I was at a crossroads. I had just received my MFA, and I wanted to write, but I was fighting lots of messages that said I shouldn’t. I might not be good enough. I might not sell enough to support myself. I already had a big job. I was too old to start from scratch. Everyone agreed I should concentrate on earning money and status.
But I quit my big job anyway, took my savings and bought a car, and took a cross-country road trip with a friend. I was racked with guilt. Every meal I bought, every gallon of gas, were a waste of time and resources I thought. If I hadn’t been with someone, I would have turned around, come home and begged for my job back.
But then we got to Carlsbad Cavern, New Mexico. You approach through an amphitheater at the cavern entrance that bats swarm home over at dusk. I went in. Thirty miles surface, 1600 feet down. Room after room of stalactites and stalagmites in breathtakingly unique designs. There was no end to it.
I took a zillion photos of the formations, but none of them captured their enormity and mind-blowing variety and inventiveness.
It was only the second time in my life I was conscious of the life force. Call it god. Call it energy. Call it mystery. I was in the presence of a master creator, an artist, and this force approved of me—loved me—welcomed me as kin. I knew I couldn’t go back to who I’d been pretending to be. This was who I was, who I am: a creator.
At one point the guide shut the lights off to show us what it was like for the human explorers who discovered it. This masterpiece had been hidden in total darkness for millions of years. And it didn’t matter if anyone ever saw it. This was a revelation. It was the force and the expression of this force that mattered. It was the act of creating not approbation that mattered. The act of creation was divine. It’s no accident that the god of religions is called “Creator.” It’s the life force.

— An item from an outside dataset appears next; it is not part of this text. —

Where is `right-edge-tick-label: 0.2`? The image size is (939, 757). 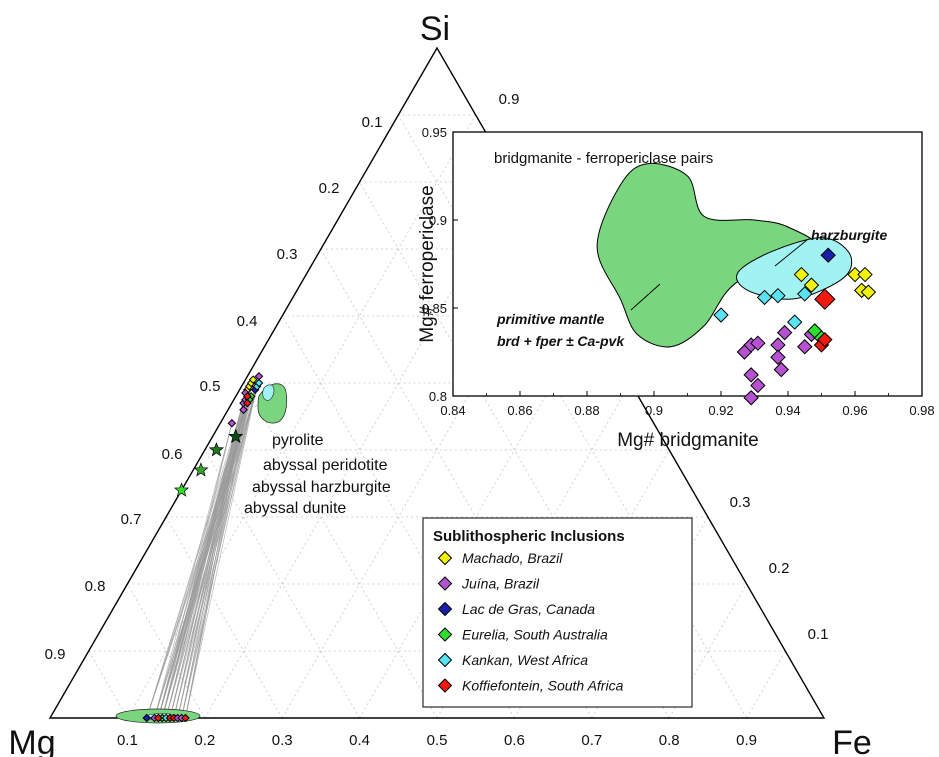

This was an important realization for me, someone who never attached mythological figures to my idea of the divine, to spirit. It was doubly important for me because I truly believed that a person cannot be whole if their mind, body, and spirit weren’t in working order and communicating with each other. So, what is spirit? For a long time, I thought spirit with a capital S was eluding me. I have never been successful at conjuring Jesus or Mohammed or Yahweh. They were figures with two eyes a nose and mouth, and the force I met in Carlsbad Cavern was bigger than that. It was the spirit of life itself. And it was flowing through me.
Just like it’s flowing through you.
And it’s a creator. Just like you.
You don’t have to get caught up in worries about whether you’re good enough or have talent or if people criticize what you do. It Does. Not. Matter. The act of creating is the divine in you. You can show it off if you want. You can sell it if you want. Or you can keep it 1600 feet underground in the dark. The act of creating is the divine in you. And you might consider getting acquainted with it if you want to feel the wholeness of your being.